En effet, la procrastination peut être un mécanisme prolongé de résistance insidieuse. Si elle dure longtemps, elle finira par empêcher l’émergence de tes élans créatifs naturels. À la longue, elle te laissera frustrée, insatisfaite et même déprimée.

D’un autre côté, la procrastination peut faire partie des différents cycles de la créativité.

Parfois, on passe beaucoup de temps à créer de manière soutenue. Notre cerveau est en mode concentré pour un certain temps, mais il aura besoin d’une pause à un moment donné.

Habituellement, c’est là qu’on fait autre chose qui n’a rien à voir avec la créativité, mais qui de manière étonnante régénère le cerveau créatif et l’imagination.

Jardiner, aller marcher, parler à des amis, faire une sieste, prendre une douche, regarder des vidéos drôles, réparer quelque chose de manuel, tout cela peut permettre de procrastiner de manière positive.

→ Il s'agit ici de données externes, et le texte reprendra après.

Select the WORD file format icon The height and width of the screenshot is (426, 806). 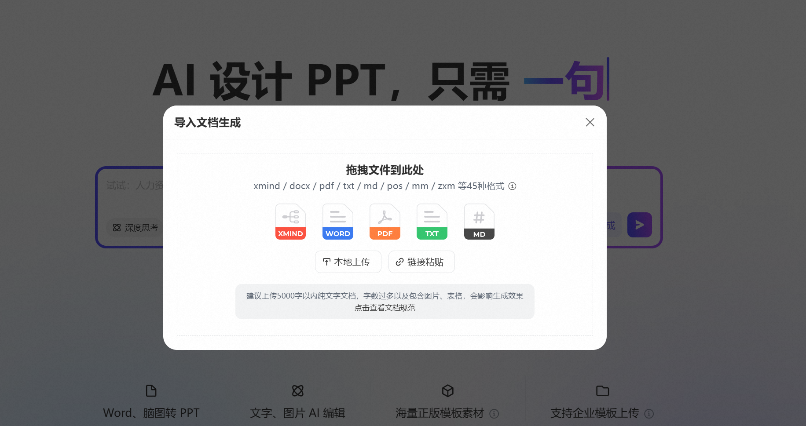click(x=337, y=221)
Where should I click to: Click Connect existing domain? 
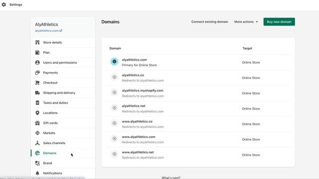pyautogui.click(x=209, y=22)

Donne-toi la permission de procrastiner quelques jours sans te juger et faire complètement autre chose. Et regarde ensuite si cela a renouvelé ton énergie et ton élan créatif.

DEALER AVEC TES BLOCAGES CRÉATIFS

Passer à l’action sans réfléchir

Il existe différentes manières de dealer avec tes blocages créatifs. Quand tu constates que tu es bloquée, une manière efficace, c’est de passer à l’action. VITE.

Écris un rendez-vous dans ton agenda comme un engagement avec toi-même. Commence avec 15 minutes. Respecte ton engagement, peu importe les protestations ou l’ironie de ton critique intérieur.

Quand le moment est venu, prends quelques items de matériel d’art. Ne prend pas une grande quantité, car cela peut te paralyser davantage que d’encourager le passage à l’acte.

Voici deux conseils pour surmonter les blocages créatifs : créer sur un petit format et créer sur des courtes périodes de temps (5-15 minutes).

Tu peux lire mon article « le secret pour créer plus souvent » pour t’inspirer davantage avec ces outils:

MON MANIFESTE ANTI-BLOCAGE

Parfois, je m’aperçois que je fuis ma créativité, ou que je suis prise dans un pattern de remettre les choses à plus tard.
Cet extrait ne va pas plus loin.